Friday, February 17, 2017

Yap, that's it!

Riverbend's version of the wooden nickel, 1 metre across
Don't ask me for the circumference; work it out yourself: think π
(but not the steak-and-kidney one!)

 

There's a tiny island called Yap out in the Pacific Ocean. Economists love it because it helps answer this really basic question: What is money? In fact, the economist Milton Friedman, who compared Yap's monetary system to the gold standard, wrote a 1991 paper about it.

There's no gold or silver on Yap. But hundreds of years ago, explorers from Yap found limestone deposits on an island hundreds of miles away. And they carved this limestone into huge stone discs, which they brought back across the sea on their small bamboo boats.
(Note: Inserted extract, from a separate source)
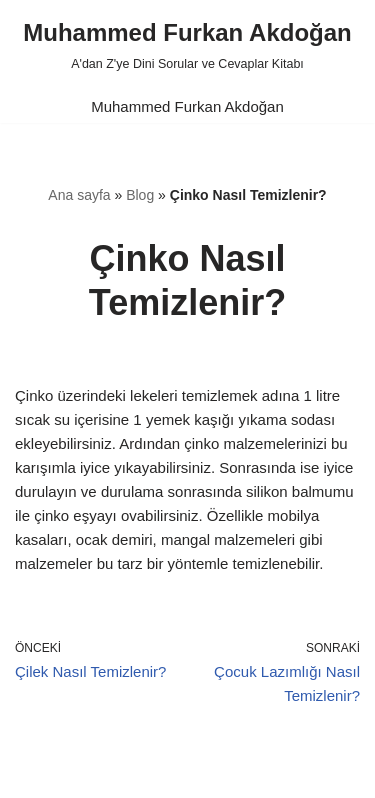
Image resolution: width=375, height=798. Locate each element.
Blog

Then, at some point, the people on Yap realised what most societies realise: they needed something that everyone agrees on you can use to pay for stuff. And like many societies, the people of Yap took the thing they had that was pretty — their version of gold — and decided that was going to be their money - huge stone discs.

One thing about this money was that it was really heavy. A big piece could weigh more than a car. As a result, this very concrete form of money quickly made the jump to being something very abstract. So imagine there's this great big stone disc sitting in a village. One person gives it to another person. But the stone doesn't move. It's just that everybody in the village knows the stone now has a new owner. In fact, the stone doesn't even need to be on the island to count as money.

Seems crazy? Why? We do the same thing! We don't actually trade gold bars. We just trade ownership over the gold bars! When we write a cheque or use a credit card, the physical money doesn't actually move. It's just the ownership of that money that transfers.

So you could say the people of the island of Yap, being truly 'yappies', were a couple of thousand years ahead of us. But I'm catching up with them fast: I've just started my own version of the 'wooden nickel'.